Decrease in Peritoneal Seeding

Ravi Shridhar MD, PhD, a radiation oncologist from the Moffitt Cancer Center in Tampa, Florida, said he is not surprised that preoperative chemoradiation is associated with a reduction in locoregional recurrence and a nonsignificant difference in hematogenous spread, compared with surgery alone.

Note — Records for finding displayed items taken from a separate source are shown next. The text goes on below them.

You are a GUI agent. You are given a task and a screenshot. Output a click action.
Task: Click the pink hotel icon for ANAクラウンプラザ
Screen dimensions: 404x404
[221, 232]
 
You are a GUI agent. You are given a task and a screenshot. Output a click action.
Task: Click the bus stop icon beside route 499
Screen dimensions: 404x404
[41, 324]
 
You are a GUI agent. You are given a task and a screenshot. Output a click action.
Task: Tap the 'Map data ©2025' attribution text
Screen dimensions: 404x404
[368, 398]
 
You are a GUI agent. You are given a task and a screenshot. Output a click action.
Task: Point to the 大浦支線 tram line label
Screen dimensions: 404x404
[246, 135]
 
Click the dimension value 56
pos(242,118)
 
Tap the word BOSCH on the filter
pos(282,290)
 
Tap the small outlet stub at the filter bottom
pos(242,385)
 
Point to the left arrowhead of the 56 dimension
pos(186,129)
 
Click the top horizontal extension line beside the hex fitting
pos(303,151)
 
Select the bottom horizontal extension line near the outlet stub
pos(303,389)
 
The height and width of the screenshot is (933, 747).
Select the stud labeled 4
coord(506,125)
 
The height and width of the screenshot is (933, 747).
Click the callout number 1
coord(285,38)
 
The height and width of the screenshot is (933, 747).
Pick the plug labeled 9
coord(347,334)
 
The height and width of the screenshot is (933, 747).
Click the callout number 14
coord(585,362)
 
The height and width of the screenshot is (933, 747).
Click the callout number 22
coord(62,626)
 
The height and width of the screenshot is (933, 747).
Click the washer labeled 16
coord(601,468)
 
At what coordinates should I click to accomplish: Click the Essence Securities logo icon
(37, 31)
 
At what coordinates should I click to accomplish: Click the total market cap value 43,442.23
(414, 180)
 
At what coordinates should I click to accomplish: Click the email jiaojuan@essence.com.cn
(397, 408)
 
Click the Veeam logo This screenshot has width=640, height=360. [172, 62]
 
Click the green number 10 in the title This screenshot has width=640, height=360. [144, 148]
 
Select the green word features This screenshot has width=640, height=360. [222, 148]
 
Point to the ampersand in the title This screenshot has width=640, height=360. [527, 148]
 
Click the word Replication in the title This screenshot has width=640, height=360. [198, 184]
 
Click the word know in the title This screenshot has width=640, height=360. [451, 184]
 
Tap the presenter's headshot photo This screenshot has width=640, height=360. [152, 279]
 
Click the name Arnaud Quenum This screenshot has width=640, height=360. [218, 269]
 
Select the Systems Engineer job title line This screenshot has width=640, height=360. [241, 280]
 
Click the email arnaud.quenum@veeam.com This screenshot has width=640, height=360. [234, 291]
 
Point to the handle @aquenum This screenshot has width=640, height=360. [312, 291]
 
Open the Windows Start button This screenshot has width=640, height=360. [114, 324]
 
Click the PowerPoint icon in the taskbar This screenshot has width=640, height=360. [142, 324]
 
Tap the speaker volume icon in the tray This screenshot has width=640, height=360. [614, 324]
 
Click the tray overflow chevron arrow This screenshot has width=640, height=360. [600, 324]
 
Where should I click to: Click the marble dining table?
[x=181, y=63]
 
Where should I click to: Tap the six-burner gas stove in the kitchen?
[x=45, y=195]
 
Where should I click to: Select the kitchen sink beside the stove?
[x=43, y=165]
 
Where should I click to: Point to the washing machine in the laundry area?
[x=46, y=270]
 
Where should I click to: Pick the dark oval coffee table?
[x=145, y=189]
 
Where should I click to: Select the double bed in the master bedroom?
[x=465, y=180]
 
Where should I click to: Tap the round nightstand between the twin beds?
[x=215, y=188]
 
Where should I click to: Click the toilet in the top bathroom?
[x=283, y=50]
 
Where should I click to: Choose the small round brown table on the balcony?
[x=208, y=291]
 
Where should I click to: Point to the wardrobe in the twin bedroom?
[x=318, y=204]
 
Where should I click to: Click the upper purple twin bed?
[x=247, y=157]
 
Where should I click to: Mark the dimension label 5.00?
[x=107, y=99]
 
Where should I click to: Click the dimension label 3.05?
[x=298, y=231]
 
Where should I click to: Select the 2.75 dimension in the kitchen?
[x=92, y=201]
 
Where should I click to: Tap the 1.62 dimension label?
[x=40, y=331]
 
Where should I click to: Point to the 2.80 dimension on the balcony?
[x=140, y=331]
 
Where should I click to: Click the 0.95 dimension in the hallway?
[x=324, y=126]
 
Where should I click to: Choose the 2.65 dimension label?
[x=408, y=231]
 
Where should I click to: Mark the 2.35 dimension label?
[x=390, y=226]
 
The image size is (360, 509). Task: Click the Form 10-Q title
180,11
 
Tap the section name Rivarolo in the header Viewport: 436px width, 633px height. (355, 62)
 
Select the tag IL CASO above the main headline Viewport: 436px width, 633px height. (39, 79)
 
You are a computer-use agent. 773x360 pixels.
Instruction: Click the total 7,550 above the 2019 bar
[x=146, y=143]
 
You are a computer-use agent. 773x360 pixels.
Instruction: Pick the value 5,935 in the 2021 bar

"The really interesting finding is the decrease in peritoneal seeding, which is considered metastatic," he told Medscape Medical News. "If a surgeon laparoscopically inspects the abdomen prior to resection and sees peritoneal carcinomatosis, the surgery is aborted; this is now stage IV disease. So in reality, this trial is showing not only a decrease in local recurrence, but also decrease in distant recurrence, which is a first for all the randomized trials conducted to date."

Dr. Shridhar noted that this study resulted in similar outcomes despite a lower radiation dose than that used in most studies.

"In the United States, the standard preoperative dose is 50.4 Gy, but in the CROSS trial, the dose was 41.4 Gy," he explained. "Pathologic complete response rates were reported as 29%, which is similar to that reported in many of the other trials conducted in esophageal cancer. Despite the lower dose used in the CROSS trial, response and local recurrence rates were just as good as, if not better than, previous reported trials."

Dr. Hulshof and Dr. Shridhar have disclosed no relevant financial relationships.

2nd European Society for Radiotherapy & Oncology (ESTRO) Forum. Abstract OC-0417. Presented April 22, 2013.